*** Opening RECORD EXCERPTS ***

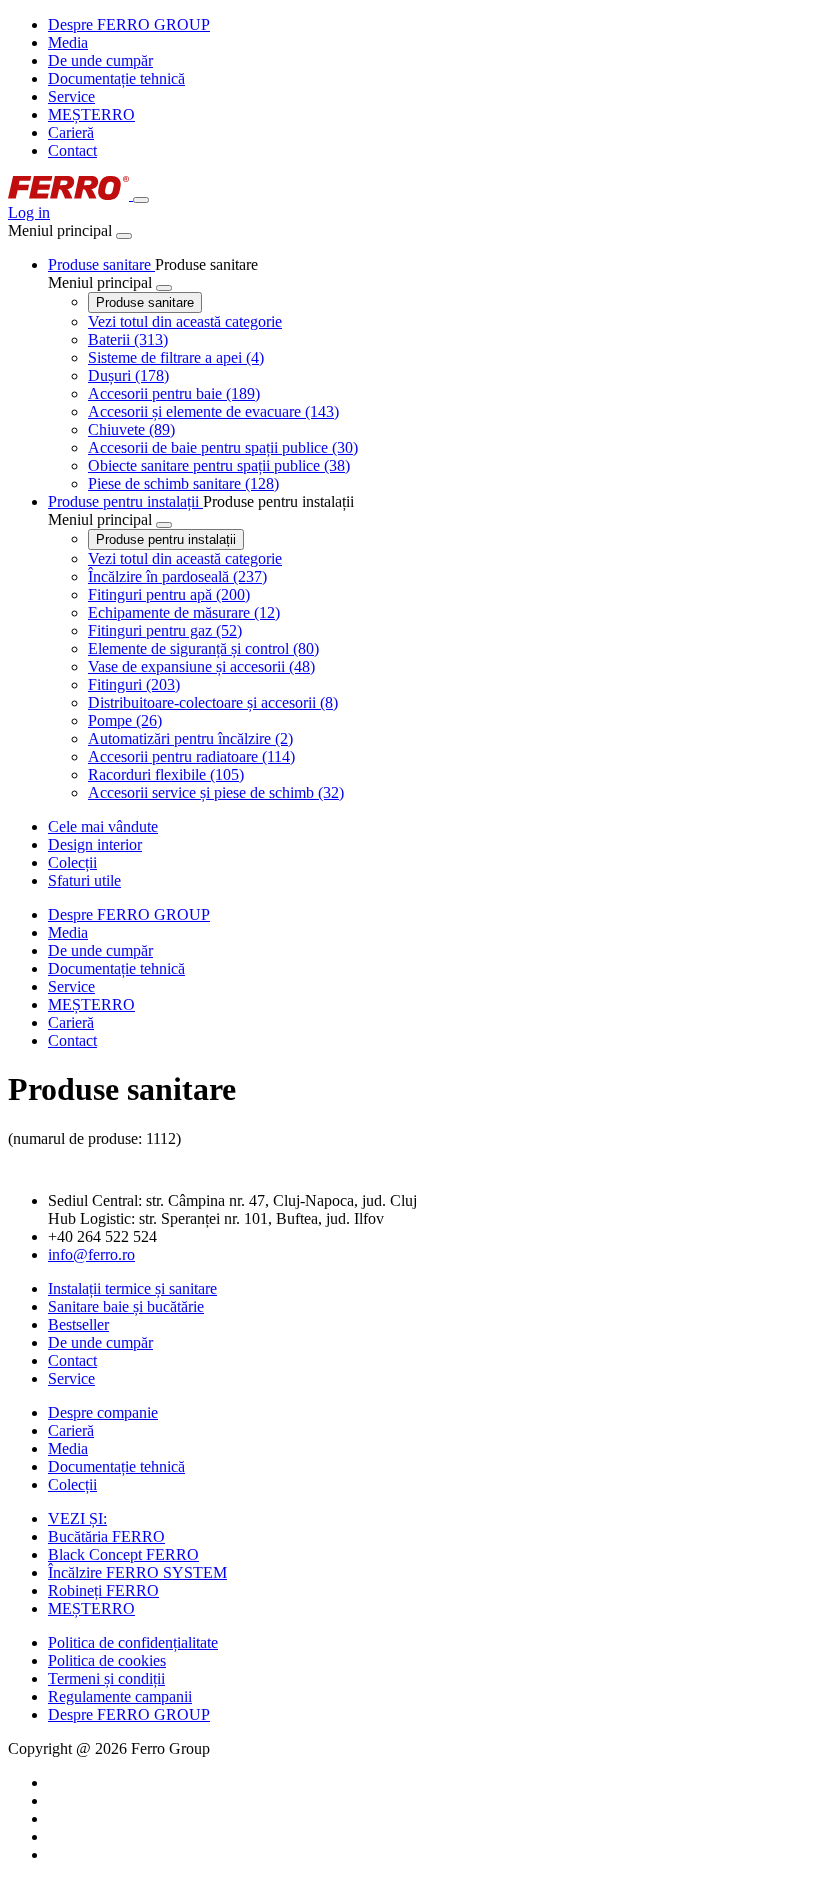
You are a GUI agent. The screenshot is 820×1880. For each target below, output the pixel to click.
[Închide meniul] (124, 236)
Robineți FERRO (103, 1590)
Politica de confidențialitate (133, 1642)
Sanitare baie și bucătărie (126, 1306)
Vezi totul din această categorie (185, 321)
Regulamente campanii (120, 1696)
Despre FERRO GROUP (129, 24)
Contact (72, 150)
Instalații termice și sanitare (132, 1288)
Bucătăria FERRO (106, 1536)
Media (68, 42)
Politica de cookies (107, 1660)
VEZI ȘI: (77, 1518)
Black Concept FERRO (123, 1554)
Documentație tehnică (116, 78)
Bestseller (78, 1324)
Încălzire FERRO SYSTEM (137, 1572)
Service (71, 96)
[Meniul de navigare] (141, 200)
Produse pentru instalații (166, 539)
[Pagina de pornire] (70, 194)
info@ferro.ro (91, 1254)
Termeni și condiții (106, 1678)
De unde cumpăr (100, 60)
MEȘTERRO (91, 114)
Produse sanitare (145, 302)
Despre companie (103, 1412)
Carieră (71, 132)
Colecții (72, 1484)
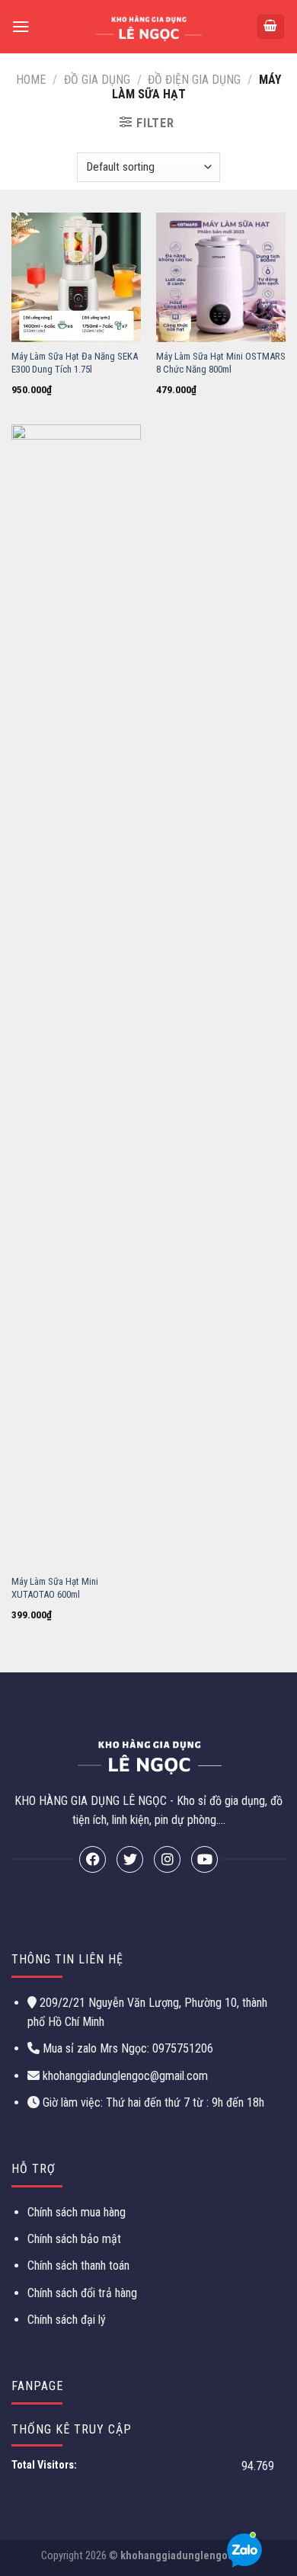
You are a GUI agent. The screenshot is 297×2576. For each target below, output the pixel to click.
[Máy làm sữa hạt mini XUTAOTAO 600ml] (76, 995)
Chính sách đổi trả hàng (82, 2293)
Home (31, 79)
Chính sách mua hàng (76, 2212)
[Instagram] (167, 1859)
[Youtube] (204, 1859)
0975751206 (181, 2048)
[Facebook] (92, 1859)
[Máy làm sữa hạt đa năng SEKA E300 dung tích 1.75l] (76, 277)
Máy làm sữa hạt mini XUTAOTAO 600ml (54, 1588)
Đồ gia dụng (97, 79)
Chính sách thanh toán (78, 2265)
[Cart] (271, 27)
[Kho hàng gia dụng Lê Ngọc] (149, 26)
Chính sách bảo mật (74, 2239)
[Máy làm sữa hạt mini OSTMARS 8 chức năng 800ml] (221, 277)
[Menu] (20, 26)
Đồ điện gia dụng (194, 79)
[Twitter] (130, 1859)
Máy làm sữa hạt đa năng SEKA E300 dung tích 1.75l (74, 362)
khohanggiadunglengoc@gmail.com (125, 2076)
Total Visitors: (45, 2465)
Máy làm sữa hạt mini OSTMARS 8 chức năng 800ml (221, 362)
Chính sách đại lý (66, 2319)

*** Closing RECORD EXCERPTS ***

[EXERCISE DETAILS]
From the records, copy out each line that includes the string "dụng".

[RESULT OF THE EXERCISE]
Đồ gia dụng (97, 79)
[Kho hàng gia dụng Lê Ngọc] (149, 26)
Đồ điện gia dụng (194, 79)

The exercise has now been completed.